There are very few new proposals on how to solve the physical flow problems with consumer re-sales into the black market. Traditional enforcement is universally applied. It is highly indirect. There is however, one high tech proposal is being advanced by 420 Blockchain.Based in Boca Raton, Florida, 420 Blockchain is beta-testing (in Rhode Island and California) a blockchain solution. It is based on Augusta High Tech’s Framework HyperLedger, running on the Google platform.
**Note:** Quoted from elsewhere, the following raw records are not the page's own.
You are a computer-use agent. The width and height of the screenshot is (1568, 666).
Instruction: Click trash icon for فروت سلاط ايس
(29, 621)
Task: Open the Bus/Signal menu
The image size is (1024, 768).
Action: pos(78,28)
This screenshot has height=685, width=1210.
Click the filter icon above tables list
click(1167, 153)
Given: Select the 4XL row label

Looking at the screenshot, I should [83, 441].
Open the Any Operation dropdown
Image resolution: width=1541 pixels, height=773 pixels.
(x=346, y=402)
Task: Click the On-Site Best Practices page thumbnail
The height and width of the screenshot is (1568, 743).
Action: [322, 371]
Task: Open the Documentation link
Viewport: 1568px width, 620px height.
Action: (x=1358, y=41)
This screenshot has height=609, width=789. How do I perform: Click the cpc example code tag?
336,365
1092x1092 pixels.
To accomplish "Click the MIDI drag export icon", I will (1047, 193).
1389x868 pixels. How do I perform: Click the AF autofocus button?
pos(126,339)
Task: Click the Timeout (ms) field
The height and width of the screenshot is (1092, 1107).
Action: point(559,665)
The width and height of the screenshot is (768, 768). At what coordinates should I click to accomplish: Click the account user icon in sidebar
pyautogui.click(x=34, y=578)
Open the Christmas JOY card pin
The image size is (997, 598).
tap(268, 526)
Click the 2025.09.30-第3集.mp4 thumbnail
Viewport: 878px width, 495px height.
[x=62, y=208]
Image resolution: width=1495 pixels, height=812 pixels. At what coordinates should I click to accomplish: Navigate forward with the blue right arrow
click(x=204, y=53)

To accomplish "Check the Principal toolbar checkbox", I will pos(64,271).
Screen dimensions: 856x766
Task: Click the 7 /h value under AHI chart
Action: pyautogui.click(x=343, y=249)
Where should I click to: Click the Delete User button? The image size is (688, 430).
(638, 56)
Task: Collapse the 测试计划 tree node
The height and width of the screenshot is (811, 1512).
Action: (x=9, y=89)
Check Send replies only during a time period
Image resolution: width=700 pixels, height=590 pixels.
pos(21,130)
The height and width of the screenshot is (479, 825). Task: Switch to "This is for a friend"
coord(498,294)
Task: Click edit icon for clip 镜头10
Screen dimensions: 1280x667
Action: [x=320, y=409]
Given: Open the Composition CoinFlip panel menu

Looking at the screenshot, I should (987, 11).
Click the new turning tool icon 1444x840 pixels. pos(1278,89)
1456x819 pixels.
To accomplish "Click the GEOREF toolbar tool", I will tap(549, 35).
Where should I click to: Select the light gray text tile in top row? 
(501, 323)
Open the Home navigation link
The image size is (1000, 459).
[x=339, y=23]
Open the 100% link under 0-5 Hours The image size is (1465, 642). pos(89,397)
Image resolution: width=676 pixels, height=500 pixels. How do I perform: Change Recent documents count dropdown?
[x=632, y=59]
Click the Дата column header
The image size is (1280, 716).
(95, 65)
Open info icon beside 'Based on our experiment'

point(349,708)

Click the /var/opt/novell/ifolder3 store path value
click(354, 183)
A second proposal follows the EU’s VATCoin proposals and suggests that States that have legalized marijuana could do the same with a limited purpose crypto-tax-currency. They would mandate the token would be the only currency allowed to be exchanged for marijuana. For example, in California this digital currency might be called CALCoin.

CALCoin lends itself naturally to blockchain. Each digital transfer of CALCoin would be recorded, registered with the California Treasury. The resulting distributive ledger will be a public, not a private blockchain (unlike the blockchain proposed in part 3 for the main commercial chain). The consensus mechanism for the CALCoin blockchain proposed for public ledgers by MIT Professor Silvio Micali (Algorand) seems ideal for the CALCoin application.